Dataset records:
* * * * * * * * *
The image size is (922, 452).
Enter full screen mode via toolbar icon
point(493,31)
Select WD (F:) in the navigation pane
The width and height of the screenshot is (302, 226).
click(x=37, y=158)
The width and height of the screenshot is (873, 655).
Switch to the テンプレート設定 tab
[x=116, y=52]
* * * * * * * * *
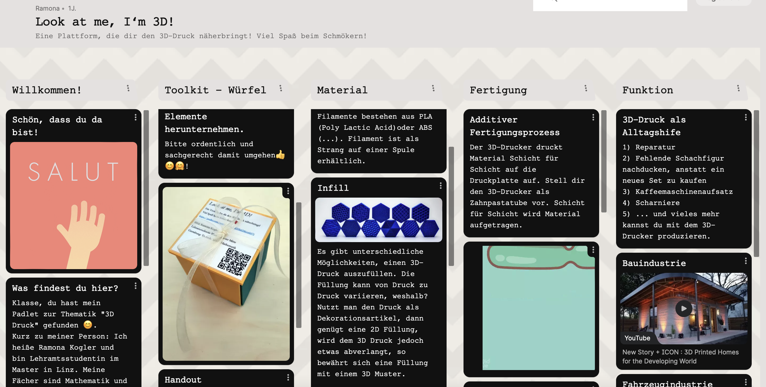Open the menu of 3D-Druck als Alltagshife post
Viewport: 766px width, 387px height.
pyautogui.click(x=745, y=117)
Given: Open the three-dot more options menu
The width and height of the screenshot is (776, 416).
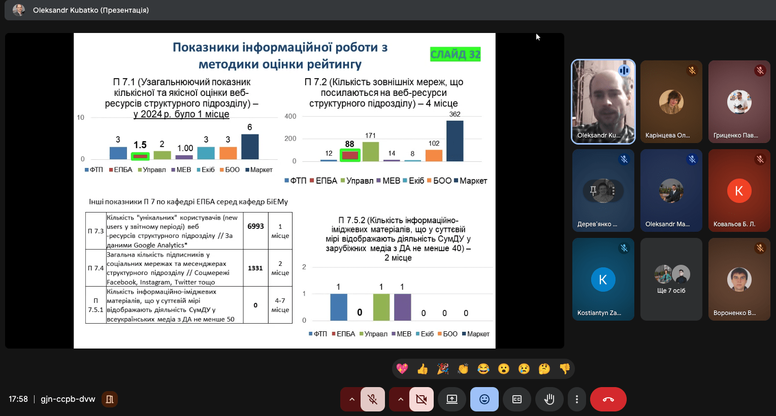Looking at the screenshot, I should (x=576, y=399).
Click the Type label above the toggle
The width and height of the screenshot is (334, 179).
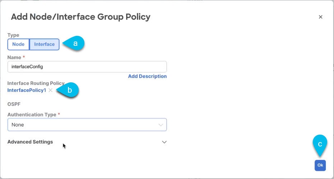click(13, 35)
* * * * * * * * *
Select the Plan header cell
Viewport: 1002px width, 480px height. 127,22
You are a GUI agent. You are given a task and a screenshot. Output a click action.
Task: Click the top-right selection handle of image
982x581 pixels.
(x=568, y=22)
* * * * * * * * *
[WHAT TO PRODUCE] Turn the material above, from the line with "Click the Type label above the toggle" up to and including the line with "click(13, 35)", into a numbered list. Leave out blank lines and pictures.

[SOLUTION]
1. Click the Type label above the toggle
2. The width and height of the screenshot is (334, 179).
3. click(13, 35)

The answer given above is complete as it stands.